Ronald Koeman is heading towards the exit door at Barcelona - that much is clear. How and when the split happens? That's another matter altogether.
There are few things in football as utterly fascinating as watching a public rift between a club and a manager. It might be a major distraction both for the board the coach, but in a morbid sense it gets the public hooked. It’s like watching a train crash in slow motion; much as you want to, you cannot take your eyes off the sight. The not-yet-official-but-inevitable split between FC Barcelona and Ronald Koeman is similarly fascinating.
The fued between the manager and Barcelona president Joan Laporta has reached a fever pitch. Barcelona’s 3-0 loss to Bayern Munich in the Champions League was the catalyst for rumblings of discomfort.
Yet it was the 1-1 draw with Granada that really brought out the pitchforks and daggers. Koeman, in a desperate bid to get a goal, threw on Ronald Araujo and Gerard Pique. As strikers. No, really. He then instructed his wingers and full-backs to aim cross after a cross at the two.
FC Barcelona, the club that epitomised Johan Cruyff’s ‘Total Football’, reduced to playing route-one football against oppositon currently in the relegation zone. Oh the horror.
But wait, there’s more. Koeman, in what seems like a bid to alienate everyone, pulled off the most bizarre press conference in recent memory on Wednesday (September 22). He arrived, read out a pre-prepared statement, and left taking absolutely no questions from the media.
Perhaps this was a way to give zero fodder to a Catalan media hounding for blood. It is well known that many journalists in the region are close to Laporta and would happily do his bidding. But it still felt weird.
In normal circumstances, Koeman would be out of a job by this point in time. But, as we will soon see, normal and Barcelona don’t exactly go hand in hand.
The main reason Ronald Koeman is no longer updating his CV in search of new work is down to money. Or, an absolute lack of it in Barcelona’s coffers.
See, it’s little secret at this point that Barcelona are broke as a joke. And Koeman is in the final year of his two-year deal. Therefore, to fire him would require the club to pay him a handsome bit of compensation – money the club don’t have.
But wait, there’s more! As it turns out, former president Josep Bartomeu, whose lavish spending spiralled Barca towards this current crisis, left the new regime a final goodbye present to deal with.
When Quique Setien lost the job at Barcelona, Bartomeu turned to Koeman.
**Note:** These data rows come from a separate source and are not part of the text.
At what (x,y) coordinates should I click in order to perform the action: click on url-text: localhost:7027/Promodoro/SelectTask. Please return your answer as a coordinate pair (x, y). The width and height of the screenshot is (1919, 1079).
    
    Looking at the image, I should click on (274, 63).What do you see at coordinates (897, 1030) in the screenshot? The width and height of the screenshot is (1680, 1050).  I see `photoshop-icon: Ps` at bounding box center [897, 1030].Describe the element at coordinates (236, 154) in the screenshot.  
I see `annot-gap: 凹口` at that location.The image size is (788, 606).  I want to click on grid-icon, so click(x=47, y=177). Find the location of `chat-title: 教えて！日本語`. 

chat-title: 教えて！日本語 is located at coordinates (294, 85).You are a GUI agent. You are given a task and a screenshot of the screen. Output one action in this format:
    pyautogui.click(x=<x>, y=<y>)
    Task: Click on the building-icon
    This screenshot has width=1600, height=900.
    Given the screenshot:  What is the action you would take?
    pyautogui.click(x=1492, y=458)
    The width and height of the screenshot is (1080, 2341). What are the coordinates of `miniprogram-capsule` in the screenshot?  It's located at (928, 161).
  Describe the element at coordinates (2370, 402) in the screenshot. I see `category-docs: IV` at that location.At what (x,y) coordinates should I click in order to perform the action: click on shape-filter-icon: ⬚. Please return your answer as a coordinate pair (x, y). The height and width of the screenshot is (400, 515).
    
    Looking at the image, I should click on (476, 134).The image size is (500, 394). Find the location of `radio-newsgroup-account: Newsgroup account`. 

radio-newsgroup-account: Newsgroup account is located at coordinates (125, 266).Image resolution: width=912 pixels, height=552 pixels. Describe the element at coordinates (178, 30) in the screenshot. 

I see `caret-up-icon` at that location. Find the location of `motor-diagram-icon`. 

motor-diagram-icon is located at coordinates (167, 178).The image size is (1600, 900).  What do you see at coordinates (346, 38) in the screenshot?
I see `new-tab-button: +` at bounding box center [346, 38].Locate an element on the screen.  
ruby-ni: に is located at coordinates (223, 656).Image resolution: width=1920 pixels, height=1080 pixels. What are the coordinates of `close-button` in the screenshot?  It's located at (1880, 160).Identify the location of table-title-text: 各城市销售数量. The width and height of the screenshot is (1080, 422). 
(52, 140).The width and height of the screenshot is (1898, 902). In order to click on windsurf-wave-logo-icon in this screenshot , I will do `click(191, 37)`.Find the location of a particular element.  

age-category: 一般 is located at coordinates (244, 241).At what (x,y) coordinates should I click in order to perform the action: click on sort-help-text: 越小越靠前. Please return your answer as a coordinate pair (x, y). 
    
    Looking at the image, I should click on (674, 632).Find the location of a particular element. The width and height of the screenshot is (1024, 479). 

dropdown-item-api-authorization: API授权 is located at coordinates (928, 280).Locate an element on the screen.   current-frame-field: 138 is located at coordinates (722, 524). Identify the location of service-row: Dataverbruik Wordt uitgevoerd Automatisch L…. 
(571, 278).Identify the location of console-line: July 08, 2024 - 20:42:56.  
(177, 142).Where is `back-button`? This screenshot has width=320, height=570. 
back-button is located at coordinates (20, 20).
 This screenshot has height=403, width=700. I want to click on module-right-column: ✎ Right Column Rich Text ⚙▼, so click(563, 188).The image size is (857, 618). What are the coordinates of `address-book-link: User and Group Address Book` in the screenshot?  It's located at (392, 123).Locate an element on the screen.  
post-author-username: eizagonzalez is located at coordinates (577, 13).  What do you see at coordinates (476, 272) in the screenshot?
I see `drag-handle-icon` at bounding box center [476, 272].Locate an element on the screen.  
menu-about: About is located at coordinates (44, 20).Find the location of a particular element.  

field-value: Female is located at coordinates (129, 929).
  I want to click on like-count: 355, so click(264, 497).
There was only one issue – Koeman was then the Netherlands manager and the club would have to pay the Dutch federation a compensation fee of six million euros to buy out his contract.
Barcelona didn’t have the money, so Koeman decided to pay it himself – on one condition. If his contract was not renewed at the end of the two-year deal, Barcelona would reimburse him that money.
To make matters worse, a report in the Catalan TV channel TV3 said that in order to fire Koeman, the club would have to pay him a compensation of 12 million euros.
So, to sum things up: Barcelona have a coach they don’t want in Koeman. If they fire him, they have to come up with a 12 million euro pay-off. If they choose to wait till the end of his deal, they would have to pay him 6 million euros – but also potentially miss out on silverware or worse, on a Champions League spot.
With such inspired management at board level, is it any wonder they’re in a financial crisis?
In a word, no. But there are several reasons why Koeman was never a long-term solution for the club and merely a stop-gap.
The first is, of course, his managerial career. His most memorable stints in recent memory were at Southampton and Everton, although the latter spell ended after a massive summer outlay saw them hovering above the relegation zone in the 2017-18 season.
Koeman’s biggest success was leading Southampton to seventh and Everton to a Europa League spot in 2017. And while that might seem decent, the truth is he’s had more misses than hits.
Spells at Ajax, PSV Eindhoven, AZ Alkmaar, Benfica and even Valencia ended in massive disappointment. But arguably his main undoing has been his staunch departure away from Barca’s Cruyff-ian ideals.
Now, to be fair, every manager since Pep Guardiola has moved from the dominant tiki-taka style of old. Hell, Guardiola himself has updated his playing systems many times since then. The key, however, is that the ideals of Cruyff’s Total Football are still visible in the way Pep sets up his teams.
Koeman is, by his own admission, not trying to play silky smooth football but to get results. He would argue that he doesn’t have the players to consistently employ that style of play – and he would be right, to a degree.
However, with the kind of players at his disposal, playing route-one football with two centre-backs up front was bound to annoy even the non-purists in the Barcelona fanbase. And, perhaps more importantly, the president who swore by Cruyff’s advice and football ideals.
As such, one way or another, Koeman will be a former Barcelona manager at some point in time. When that day arrives and what the fallout from it will be? That’s anybody’s guess at this point.